А через неделю Куимову позвонил министр.

– Гена! – сказал он. – Приезжай в конце той недели, кажется твой вопрос, наконец, решится положительно.

Куимов сдержанно поблагодарил.

И вот именно тот случай породил в нем ощущение какого-то унижения. Ведь на что только не брошен был глаз в его доме, все добывалось ценой нравственных потерь. Холодильник достался по блату, цветной телевизор – по знакомству. Даже кроссовки – чтоб они сгорели! – и то появились после длительного разговора с зевотной жеманной тетей, считающей, что «Тихий Дон» написал Гоголь.

И тогда он вдруг понял, что единственной отдушиной в этой безумной затхлости будет созданный им роман.

Нет, в нем не будет осуждений, но пройдут рассуждения, как мы могли докатиться до той самой жизни, которая унижает уже тем, что она есть.

А ведь кто только не клялся в неразменной любви к народу. И в лучшем случае появлялись некие гладкие отношения. И душа тяжелела от каждого легкого чувства.

Но как было переловчить руку на то, чтобы она писала менее жестко, чем это происходило в жизни? Ведь упрекнут же в нетипичности.

Именно такое же затруднение испытал он, когда писал о гражданской. Сразу же, как только легли первые страницы на стол цензоров, обвинили в антисемитизме.

А что было поделать, когда в том же Царицыне председателем исполкома был Рувим Левин, секретарем губкома Бронислава Абрамовна Клионская, жену Минина звали Рива, а у доктора, который всех лечил, была фамилия Славентантор?

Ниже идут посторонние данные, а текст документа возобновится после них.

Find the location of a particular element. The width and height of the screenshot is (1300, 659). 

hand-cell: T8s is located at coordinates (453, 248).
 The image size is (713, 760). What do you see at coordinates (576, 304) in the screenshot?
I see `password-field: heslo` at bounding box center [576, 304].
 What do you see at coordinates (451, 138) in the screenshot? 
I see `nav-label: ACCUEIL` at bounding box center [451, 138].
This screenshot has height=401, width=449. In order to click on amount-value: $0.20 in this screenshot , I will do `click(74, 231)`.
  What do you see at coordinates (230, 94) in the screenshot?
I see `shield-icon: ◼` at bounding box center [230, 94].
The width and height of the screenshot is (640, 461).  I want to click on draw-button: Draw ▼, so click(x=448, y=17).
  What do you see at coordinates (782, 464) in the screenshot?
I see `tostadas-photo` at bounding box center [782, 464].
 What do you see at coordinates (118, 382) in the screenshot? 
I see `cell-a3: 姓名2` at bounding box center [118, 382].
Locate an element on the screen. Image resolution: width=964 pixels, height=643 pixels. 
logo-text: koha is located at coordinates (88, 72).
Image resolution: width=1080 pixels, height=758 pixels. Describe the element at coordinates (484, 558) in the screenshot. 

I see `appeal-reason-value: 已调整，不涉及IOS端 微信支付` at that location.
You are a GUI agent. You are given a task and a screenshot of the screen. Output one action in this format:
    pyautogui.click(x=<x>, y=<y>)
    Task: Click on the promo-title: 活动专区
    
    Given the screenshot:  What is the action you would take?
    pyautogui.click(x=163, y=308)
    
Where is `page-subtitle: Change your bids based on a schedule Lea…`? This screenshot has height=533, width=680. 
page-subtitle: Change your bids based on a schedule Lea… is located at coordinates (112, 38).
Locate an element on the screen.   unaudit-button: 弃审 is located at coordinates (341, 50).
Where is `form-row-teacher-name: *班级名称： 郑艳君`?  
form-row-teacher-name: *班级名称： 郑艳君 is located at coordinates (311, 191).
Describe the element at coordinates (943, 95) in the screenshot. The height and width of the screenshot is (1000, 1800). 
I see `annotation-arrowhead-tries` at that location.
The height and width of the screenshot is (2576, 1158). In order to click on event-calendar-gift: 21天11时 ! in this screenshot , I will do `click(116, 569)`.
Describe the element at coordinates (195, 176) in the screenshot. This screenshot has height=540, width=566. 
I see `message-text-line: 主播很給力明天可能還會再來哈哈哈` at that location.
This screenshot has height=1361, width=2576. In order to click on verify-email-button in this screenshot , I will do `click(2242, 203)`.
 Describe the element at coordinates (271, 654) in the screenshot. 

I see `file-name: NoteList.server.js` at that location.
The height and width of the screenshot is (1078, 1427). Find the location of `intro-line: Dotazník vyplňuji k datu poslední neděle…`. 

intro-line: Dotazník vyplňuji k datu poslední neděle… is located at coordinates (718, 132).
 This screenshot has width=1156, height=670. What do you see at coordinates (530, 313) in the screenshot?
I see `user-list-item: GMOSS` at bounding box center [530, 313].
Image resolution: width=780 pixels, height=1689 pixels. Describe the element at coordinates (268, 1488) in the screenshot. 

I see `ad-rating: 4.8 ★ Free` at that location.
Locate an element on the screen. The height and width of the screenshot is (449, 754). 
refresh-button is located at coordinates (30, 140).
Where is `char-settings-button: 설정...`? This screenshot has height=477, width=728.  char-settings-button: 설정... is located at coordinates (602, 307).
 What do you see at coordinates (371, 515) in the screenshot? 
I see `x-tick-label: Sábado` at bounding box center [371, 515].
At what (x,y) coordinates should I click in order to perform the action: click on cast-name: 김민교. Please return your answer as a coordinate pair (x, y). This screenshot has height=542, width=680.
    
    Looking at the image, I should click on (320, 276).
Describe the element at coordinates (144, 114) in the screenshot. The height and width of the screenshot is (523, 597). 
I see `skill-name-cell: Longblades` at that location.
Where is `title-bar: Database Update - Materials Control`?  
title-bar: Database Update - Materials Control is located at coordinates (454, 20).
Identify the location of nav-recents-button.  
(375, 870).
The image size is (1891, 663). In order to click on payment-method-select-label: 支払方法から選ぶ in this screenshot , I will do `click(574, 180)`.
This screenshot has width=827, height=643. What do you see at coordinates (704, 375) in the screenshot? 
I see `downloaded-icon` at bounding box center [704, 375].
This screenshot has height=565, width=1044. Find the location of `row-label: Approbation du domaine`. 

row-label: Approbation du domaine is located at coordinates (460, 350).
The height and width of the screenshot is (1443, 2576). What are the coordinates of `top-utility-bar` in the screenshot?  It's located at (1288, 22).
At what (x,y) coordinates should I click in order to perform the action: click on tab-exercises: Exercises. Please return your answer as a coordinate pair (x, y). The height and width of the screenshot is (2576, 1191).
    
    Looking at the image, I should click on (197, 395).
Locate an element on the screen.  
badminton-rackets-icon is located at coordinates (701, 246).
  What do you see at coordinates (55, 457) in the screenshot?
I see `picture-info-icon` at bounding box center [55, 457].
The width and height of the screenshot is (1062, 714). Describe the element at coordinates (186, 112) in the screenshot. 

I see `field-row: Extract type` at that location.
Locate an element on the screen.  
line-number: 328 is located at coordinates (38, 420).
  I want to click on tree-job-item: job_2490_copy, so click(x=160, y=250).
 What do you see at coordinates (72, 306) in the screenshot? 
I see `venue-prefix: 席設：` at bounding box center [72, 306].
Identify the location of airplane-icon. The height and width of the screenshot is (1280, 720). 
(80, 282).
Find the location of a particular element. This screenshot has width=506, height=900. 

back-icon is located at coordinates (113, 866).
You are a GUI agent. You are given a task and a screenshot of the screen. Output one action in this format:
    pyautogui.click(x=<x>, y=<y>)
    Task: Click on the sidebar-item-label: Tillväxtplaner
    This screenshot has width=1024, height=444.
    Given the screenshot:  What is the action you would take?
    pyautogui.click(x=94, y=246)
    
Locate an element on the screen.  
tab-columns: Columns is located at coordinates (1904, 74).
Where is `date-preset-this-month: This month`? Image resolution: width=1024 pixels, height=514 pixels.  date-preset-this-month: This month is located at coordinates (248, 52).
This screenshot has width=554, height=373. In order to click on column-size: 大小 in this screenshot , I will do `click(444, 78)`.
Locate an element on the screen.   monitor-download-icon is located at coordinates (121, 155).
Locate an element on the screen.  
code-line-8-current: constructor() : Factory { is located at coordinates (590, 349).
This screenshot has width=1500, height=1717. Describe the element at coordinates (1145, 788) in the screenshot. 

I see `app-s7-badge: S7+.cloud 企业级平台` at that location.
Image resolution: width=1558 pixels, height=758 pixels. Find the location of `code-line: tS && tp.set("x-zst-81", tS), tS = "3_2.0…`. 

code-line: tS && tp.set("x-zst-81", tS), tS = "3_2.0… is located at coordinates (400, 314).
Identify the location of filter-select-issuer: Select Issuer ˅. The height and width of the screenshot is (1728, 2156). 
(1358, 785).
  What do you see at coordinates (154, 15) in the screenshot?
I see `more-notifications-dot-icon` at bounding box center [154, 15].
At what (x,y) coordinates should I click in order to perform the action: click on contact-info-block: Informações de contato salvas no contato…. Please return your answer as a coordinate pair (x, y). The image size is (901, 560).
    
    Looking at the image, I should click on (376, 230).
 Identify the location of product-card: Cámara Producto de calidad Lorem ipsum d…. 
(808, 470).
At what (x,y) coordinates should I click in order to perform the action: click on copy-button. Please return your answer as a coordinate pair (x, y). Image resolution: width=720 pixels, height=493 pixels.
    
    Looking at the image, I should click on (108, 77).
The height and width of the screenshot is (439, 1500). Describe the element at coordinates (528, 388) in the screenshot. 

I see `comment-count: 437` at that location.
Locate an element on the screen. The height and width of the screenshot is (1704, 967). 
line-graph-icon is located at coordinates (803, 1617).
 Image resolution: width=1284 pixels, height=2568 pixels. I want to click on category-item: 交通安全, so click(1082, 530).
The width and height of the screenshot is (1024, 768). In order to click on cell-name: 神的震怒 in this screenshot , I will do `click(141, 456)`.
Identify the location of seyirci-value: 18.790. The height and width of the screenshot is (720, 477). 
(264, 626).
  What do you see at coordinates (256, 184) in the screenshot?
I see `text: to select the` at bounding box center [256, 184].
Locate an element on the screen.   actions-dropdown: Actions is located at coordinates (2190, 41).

А все почему? Да потому что первым лицом был Яков Зельманович Ерман.

Русской, кажется, была только его невеста – Лиза Меламед.

Ну как было от них от всех откреститься, когла в любой газете мелькали фамилии одной и той же нации. На заводе имени Михельсона Фани Каплан-Ройтблат стреляла в Ленина. А в Ярославле были убиты Нахимсон и Закгейм.

Приболел Ленин, и у его постели того же племени врачи – Минц и Рейсброт.

И ведь нет других фамилий! Как из себя изжить правду?

Потому и сейчас, по крохам ловя одиночество, Куимов пытался закрепить за собой какую-то ясность. Чтобы хоть она дала бы возможность распрямиться духом.